● **Exercise objective**: Rewrite all of the material below with every "GUI agent" swapped for "screen assistant", leaving everything else untouched.

● **Given data**:
────────
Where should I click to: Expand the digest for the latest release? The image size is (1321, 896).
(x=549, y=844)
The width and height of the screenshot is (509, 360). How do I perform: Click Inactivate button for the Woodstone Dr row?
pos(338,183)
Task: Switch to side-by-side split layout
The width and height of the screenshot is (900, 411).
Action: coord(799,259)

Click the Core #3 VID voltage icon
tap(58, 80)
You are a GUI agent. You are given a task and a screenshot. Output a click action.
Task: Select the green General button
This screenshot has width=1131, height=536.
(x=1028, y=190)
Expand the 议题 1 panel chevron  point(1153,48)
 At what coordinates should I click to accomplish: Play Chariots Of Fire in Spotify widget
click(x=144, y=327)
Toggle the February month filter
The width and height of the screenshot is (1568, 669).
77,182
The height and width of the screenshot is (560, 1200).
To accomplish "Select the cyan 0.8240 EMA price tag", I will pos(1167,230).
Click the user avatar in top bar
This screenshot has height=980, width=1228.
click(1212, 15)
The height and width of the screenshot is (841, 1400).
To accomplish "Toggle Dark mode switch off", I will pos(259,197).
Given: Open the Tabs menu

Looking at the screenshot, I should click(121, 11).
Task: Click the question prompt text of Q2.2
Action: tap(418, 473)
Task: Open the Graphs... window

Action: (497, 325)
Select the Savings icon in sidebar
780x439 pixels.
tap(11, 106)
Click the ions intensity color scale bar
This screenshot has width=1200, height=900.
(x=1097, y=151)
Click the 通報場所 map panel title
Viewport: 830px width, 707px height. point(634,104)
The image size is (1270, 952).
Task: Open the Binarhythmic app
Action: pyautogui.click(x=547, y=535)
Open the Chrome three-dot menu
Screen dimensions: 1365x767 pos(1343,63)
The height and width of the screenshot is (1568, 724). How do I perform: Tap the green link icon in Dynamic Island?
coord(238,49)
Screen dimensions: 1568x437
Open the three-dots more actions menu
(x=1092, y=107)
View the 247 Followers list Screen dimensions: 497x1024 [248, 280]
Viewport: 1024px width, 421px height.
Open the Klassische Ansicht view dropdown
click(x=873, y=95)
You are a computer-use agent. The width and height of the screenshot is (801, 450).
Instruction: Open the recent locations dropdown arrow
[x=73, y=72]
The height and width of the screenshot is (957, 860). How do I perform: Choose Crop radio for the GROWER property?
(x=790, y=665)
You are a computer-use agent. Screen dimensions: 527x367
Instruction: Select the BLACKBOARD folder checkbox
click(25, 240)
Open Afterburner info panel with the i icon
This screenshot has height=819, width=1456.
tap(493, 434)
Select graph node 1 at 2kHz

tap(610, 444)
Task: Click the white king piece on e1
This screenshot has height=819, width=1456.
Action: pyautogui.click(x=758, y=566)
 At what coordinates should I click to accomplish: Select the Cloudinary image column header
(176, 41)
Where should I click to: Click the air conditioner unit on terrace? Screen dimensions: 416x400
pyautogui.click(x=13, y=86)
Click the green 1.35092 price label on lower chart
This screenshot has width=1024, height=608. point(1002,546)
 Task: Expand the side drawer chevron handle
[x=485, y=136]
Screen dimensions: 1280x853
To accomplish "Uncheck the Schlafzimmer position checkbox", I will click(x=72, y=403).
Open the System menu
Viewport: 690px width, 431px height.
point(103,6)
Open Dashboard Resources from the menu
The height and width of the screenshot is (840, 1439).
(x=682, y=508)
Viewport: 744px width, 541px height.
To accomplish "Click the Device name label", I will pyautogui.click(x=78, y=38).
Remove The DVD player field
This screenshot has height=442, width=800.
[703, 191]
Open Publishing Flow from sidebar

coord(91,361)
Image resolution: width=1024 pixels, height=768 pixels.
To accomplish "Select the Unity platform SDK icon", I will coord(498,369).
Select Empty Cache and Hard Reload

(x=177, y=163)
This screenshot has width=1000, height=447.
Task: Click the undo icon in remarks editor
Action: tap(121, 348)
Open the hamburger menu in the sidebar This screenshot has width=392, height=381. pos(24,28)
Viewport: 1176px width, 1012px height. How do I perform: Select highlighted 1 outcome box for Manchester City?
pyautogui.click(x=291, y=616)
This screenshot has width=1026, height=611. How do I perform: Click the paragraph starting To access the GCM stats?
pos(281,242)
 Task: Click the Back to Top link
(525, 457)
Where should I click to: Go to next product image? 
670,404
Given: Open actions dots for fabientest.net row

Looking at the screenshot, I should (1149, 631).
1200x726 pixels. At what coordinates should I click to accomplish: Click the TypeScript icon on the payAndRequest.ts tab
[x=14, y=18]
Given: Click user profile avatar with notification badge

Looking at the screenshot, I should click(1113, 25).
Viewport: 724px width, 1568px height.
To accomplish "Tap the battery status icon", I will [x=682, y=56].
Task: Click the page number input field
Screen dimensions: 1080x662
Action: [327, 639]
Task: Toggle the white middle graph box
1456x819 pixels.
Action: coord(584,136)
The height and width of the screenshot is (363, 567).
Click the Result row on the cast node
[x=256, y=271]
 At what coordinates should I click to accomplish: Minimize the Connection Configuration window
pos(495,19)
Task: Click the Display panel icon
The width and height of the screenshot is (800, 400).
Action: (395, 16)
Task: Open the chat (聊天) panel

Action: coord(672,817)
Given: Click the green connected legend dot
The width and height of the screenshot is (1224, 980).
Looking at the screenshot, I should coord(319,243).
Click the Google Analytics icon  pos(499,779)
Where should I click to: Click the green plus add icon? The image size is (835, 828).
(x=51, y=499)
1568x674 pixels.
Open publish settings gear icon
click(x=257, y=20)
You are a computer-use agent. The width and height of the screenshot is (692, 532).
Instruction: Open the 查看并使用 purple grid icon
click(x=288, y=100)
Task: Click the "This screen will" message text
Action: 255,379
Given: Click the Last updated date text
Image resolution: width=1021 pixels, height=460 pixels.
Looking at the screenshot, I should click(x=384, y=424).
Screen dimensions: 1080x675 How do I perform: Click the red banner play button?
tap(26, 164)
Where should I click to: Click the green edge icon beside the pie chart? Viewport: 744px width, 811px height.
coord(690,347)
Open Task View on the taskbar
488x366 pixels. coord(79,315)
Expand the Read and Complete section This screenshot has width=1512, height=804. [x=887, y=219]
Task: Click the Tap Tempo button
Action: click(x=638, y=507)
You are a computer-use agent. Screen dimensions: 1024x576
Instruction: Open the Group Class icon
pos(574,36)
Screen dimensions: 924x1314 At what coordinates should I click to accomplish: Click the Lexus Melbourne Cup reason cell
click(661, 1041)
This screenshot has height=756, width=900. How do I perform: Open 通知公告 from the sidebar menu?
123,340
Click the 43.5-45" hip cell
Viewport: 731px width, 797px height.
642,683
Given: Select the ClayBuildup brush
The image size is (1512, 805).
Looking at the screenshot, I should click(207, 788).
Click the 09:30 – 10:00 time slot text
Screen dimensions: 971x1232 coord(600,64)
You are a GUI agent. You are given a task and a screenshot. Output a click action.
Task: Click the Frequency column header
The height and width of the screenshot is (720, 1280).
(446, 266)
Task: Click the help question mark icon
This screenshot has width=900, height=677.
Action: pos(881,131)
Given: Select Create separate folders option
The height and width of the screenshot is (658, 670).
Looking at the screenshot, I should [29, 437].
────────
● **Final result**:
Where should I click to: Expand the digest for the latest release? The image size is (1321, 896).
(x=549, y=844)
The width and height of the screenshot is (509, 360). How do I perform: Click Inactivate button for the Woodstone Dr row?
pos(338,183)
Task: Switch to side-by-side split layout
The width and height of the screenshot is (900, 411).
Action: coord(799,259)

Click the Core #3 VID voltage icon
tap(58, 80)
You are a screen assistant. You are given a task and a screenshot. Output a click action.
Task: Select the green General button
This screenshot has width=1131, height=536.
(x=1028, y=190)
Expand the 议题 1 panel chevron  point(1153,48)
 At what coordinates should I click to accomplish: Play Chariots Of Fire in Spotify widget
click(x=144, y=327)
Toggle the February month filter
The width and height of the screenshot is (1568, 669).
77,182
The height and width of the screenshot is (560, 1200).
To accomplish "Select the cyan 0.8240 EMA price tag", I will pos(1167,230).
Click the user avatar in top bar
This screenshot has height=980, width=1228.
click(1212, 15)
The height and width of the screenshot is (841, 1400).
To accomplish "Toggle Dark mode switch off", I will pos(259,197).
Given: Open the Tabs menu

Looking at the screenshot, I should click(121, 11).
Task: Click the question prompt text of Q2.2
Action: tap(418, 473)
Task: Open the Graphs... window

Action: (497, 325)
Select the Savings icon in sidebar
780x439 pixels.
tap(11, 106)
Click the ions intensity color scale bar
This screenshot has width=1200, height=900.
(x=1097, y=151)
Click the 通報場所 map panel title
Viewport: 830px width, 707px height. point(634,104)
The image size is (1270, 952).
Task: Open the Binarhythmic app
Action: pyautogui.click(x=547, y=535)
Open the Chrome three-dot menu
Screen dimensions: 1365x767 pos(1343,63)
The height and width of the screenshot is (1568, 724). How do I perform: Tap the green link icon in Dynamic Island?
coord(238,49)
Screen dimensions: 1568x437
Open the three-dots more actions menu
(x=1092, y=107)
View the 247 Followers list Screen dimensions: 497x1024 [248, 280]
Viewport: 1024px width, 421px height.
Open the Klassische Ansicht view dropdown
click(x=873, y=95)
You are a computer-use agent. The width and height of the screenshot is (801, 450).
Instruction: Open the recent locations dropdown arrow
[x=73, y=72]
The height and width of the screenshot is (957, 860). How do I perform: Choose Crop radio for the GROWER property?
(x=790, y=665)
You are a computer-use agent. Screen dimensions: 527x367
Instruction: Select the BLACKBOARD folder checkbox
click(25, 240)
Open Afterburner info panel with the i icon
This screenshot has height=819, width=1456.
tap(493, 434)
Select graph node 1 at 2kHz

tap(610, 444)
Task: Click the white king piece on e1
This screenshot has height=819, width=1456.
Action: pyautogui.click(x=758, y=566)
 At what coordinates should I click to accomplish: Select the Cloudinary image column header
(176, 41)
Where should I click to: Click the air conditioner unit on terrace? Screen dimensions: 416x400
pyautogui.click(x=13, y=86)
Click the green 1.35092 price label on lower chart
This screenshot has width=1024, height=608. point(1002,546)
 Task: Expand the side drawer chevron handle
[x=485, y=136]
Screen dimensions: 1280x853
To accomplish "Uncheck the Schlafzimmer position checkbox", I will click(x=72, y=403).
Open the System menu
Viewport: 690px width, 431px height.
point(103,6)
Open Dashboard Resources from the menu
The height and width of the screenshot is (840, 1439).
(x=682, y=508)
Viewport: 744px width, 541px height.
To accomplish "Click the Device name label", I will pyautogui.click(x=78, y=38).
Remove The DVD player field
This screenshot has height=442, width=800.
[703, 191]
Open Publishing Flow from sidebar

coord(91,361)
Image resolution: width=1024 pixels, height=768 pixels.
To accomplish "Select the Unity platform SDK icon", I will coord(498,369).
Select Empty Cache and Hard Reload

(x=177, y=163)
This screenshot has width=1000, height=447.
Task: Click the undo icon in remarks editor
Action: tap(121, 348)
Open the hamburger menu in the sidebar This screenshot has width=392, height=381. pos(24,28)
Viewport: 1176px width, 1012px height. How do I perform: Select highlighted 1 outcome box for Manchester City?
pyautogui.click(x=291, y=616)
This screenshot has width=1026, height=611. How do I perform: Click the paragraph starting To access the GCM stats?
pos(281,242)
 Task: Click the Back to Top link
(525, 457)
Where should I click to: Go to next product image? 
670,404
Given: Open actions dots for fabientest.net row

Looking at the screenshot, I should (1149, 631).
1200x726 pixels. At what coordinates should I click to accomplish: Click the TypeScript icon on the payAndRequest.ts tab
[x=14, y=18]
Given: Click user profile avatar with notification badge

Looking at the screenshot, I should click(1113, 25).
Viewport: 724px width, 1568px height.
To accomplish "Tap the battery status icon", I will [x=682, y=56].
Task: Click the page number input field
Screen dimensions: 1080x662
Action: [327, 639]
Task: Toggle the white middle graph box
1456x819 pixels.
Action: coord(584,136)
The height and width of the screenshot is (363, 567).
Click the Result row on the cast node
[x=256, y=271]
 At what coordinates should I click to accomplish: Minimize the Connection Configuration window
pos(495,19)
Task: Click the Display panel icon
The width and height of the screenshot is (800, 400).
Action: (395, 16)
Task: Open the chat (聊天) panel

Action: coord(672,817)
Given: Click the green connected legend dot
The width and height of the screenshot is (1224, 980).
Looking at the screenshot, I should coord(319,243).
Click the Google Analytics icon  pos(499,779)
Where should I click to: Click the green plus add icon? The image size is (835, 828).
(x=51, y=499)
1568x674 pixels.
Open publish settings gear icon
click(x=257, y=20)
You are a computer-use agent. The width and height of the screenshot is (692, 532).
Instruction: Open the 查看并使用 purple grid icon
click(x=288, y=100)
Task: Click the "This screen will" message text
Action: 255,379
Given: Click the Last updated date text
Image resolution: width=1021 pixels, height=460 pixels.
Looking at the screenshot, I should click(x=384, y=424).
Screen dimensions: 1080x675 How do I perform: Click the red banner play button?
tap(26, 164)
Where should I click to: Click the green edge icon beside the pie chart? Viewport: 744px width, 811px height.
coord(690,347)
Open Task View on the taskbar
488x366 pixels. coord(79,315)
Expand the Read and Complete section This screenshot has width=1512, height=804. [x=887, y=219]
Task: Click the Tap Tempo button
Action: click(x=638, y=507)
You are a computer-use agent. Screen dimensions: 1024x576
Instruction: Open the Group Class icon
pos(574,36)
Screen dimensions: 924x1314 At what coordinates should I click to accomplish: Click the Lexus Melbourne Cup reason cell
click(661, 1041)
This screenshot has height=756, width=900. How do I perform: Open 通知公告 from the sidebar menu?
123,340
Click the 43.5-45" hip cell
Viewport: 731px width, 797px height.
642,683
Given: Select the ClayBuildup brush
The image size is (1512, 805).
Looking at the screenshot, I should click(207, 788).
Click the 09:30 – 10:00 time slot text
Screen dimensions: 971x1232 coord(600,64)
You are a screen assistant. You are given a task and a screenshot. Output a click action.
Task: Click the Frequency column header
The height and width of the screenshot is (720, 1280).
(446, 266)
Task: Click the help question mark icon
This screenshot has width=900, height=677.
Action: pos(881,131)
Given: Select Create separate folders option
The height and width of the screenshot is (658, 670).
Looking at the screenshot, I should [29, 437].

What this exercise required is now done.